The pork industry is excited about the prospects for expanded opportunities in China after the U.S. and China agreed on the text of a phase one trade deal, which will see the removal of tariffs on Chinese goods in stages, Bloomberg reports.
"We have agreed to a very large Phase One deal with China," President Donald Trump tweeted. "They have agreed to many structural changes and massive purchases of agricultural product, energy and manufactured goods, plus much more."
Pro Farmer policy analyst Jim Wiesemeyer said both countries appear to be negotiating in public via various press statements or tweets.
“Nothing should be seen as official until actual text is released, if it is. And recall that U.S. officials, including President Trump, on Oct. 11 said an agreement in principle was reached regarding Phase One,” Wiesemeyer said. “That now was misleading if not simply untrue. China today gave no confirmation of dollar specifics regarding purchases of U.S. farm products.”

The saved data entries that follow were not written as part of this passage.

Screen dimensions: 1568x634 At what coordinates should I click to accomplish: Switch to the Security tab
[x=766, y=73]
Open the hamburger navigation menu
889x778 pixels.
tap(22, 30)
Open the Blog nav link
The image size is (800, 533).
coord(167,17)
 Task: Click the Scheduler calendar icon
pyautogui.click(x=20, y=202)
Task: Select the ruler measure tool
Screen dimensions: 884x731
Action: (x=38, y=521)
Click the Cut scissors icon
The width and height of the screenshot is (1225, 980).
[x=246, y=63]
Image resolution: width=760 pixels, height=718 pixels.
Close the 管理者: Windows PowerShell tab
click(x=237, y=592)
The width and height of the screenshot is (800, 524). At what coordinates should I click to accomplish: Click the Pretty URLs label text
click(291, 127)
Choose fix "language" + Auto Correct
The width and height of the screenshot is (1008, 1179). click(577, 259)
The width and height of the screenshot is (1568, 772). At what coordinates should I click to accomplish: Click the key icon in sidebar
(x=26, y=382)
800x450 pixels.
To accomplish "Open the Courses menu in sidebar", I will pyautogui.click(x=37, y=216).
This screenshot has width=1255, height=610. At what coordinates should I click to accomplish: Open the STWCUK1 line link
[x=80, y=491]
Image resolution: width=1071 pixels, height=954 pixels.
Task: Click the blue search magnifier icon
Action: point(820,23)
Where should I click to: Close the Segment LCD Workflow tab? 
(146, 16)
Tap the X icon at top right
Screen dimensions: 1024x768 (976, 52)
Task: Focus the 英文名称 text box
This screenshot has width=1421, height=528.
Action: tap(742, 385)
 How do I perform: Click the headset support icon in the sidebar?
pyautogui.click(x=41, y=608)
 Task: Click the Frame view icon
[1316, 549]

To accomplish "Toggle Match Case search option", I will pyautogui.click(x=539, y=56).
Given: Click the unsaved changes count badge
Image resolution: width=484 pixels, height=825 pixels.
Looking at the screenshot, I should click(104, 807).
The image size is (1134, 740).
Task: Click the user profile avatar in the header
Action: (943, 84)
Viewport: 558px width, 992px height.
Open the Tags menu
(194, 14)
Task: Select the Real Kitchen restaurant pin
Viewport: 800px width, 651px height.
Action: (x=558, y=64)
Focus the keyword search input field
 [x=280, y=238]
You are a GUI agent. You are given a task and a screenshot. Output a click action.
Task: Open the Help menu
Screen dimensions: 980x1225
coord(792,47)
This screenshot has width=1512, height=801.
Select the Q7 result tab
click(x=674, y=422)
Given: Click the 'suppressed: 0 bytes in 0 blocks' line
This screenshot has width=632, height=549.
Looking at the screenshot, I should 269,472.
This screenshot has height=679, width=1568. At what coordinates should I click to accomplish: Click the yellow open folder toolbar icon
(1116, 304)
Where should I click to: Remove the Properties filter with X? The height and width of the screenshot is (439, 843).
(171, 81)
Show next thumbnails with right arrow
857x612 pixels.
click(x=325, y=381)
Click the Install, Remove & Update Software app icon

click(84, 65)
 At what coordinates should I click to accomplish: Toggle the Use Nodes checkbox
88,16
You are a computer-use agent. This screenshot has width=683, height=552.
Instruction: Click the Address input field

Wisemeyer added that some advisers to the White House said China had agreed to buy $50 billion worth of American farm products next year, but China has so far not confirmed that figure and the U.S. Trade Representative did not provide an official figure in its statement.
“I hate to say it, but we’ve been burned before,” Wiesemeyer said in an interview with AgDay’s Clinton Griffiths. “I don’t care what Trump is saying on the $50 billion. Verify it with text and verify it with the Chinese officials’ comments and, if that’s the case, let’s get on with it.”
More details needed
Still, Illinois pig and grain farmer Mike Haag said it’s a step forward.
“I’m cautiously optimistic,” Haag said. “Until it’s in concrete and the check is written, I don’t know if you can believe it or not.”
U.S. Meat Export Federation (USMEF) president and CEO Dan Halstrom said he is looking forward to learning more details about the Phase One agreement.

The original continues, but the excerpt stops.